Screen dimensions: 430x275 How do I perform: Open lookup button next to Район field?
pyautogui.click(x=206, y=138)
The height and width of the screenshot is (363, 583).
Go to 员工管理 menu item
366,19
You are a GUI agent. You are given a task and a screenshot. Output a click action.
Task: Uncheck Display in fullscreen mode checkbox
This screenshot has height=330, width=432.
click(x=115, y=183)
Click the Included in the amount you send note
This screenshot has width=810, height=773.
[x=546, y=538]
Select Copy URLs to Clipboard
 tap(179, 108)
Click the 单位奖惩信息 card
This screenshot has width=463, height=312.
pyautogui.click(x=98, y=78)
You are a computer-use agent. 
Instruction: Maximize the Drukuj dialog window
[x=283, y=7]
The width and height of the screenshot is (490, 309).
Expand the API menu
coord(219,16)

==============================

# About this exercise
Report back each line in the material above that contains the string "agent".

# Response to this task
You are a GUI agent. You are given a task and a screenshot. Output a click action.
You are a computer-use agent. 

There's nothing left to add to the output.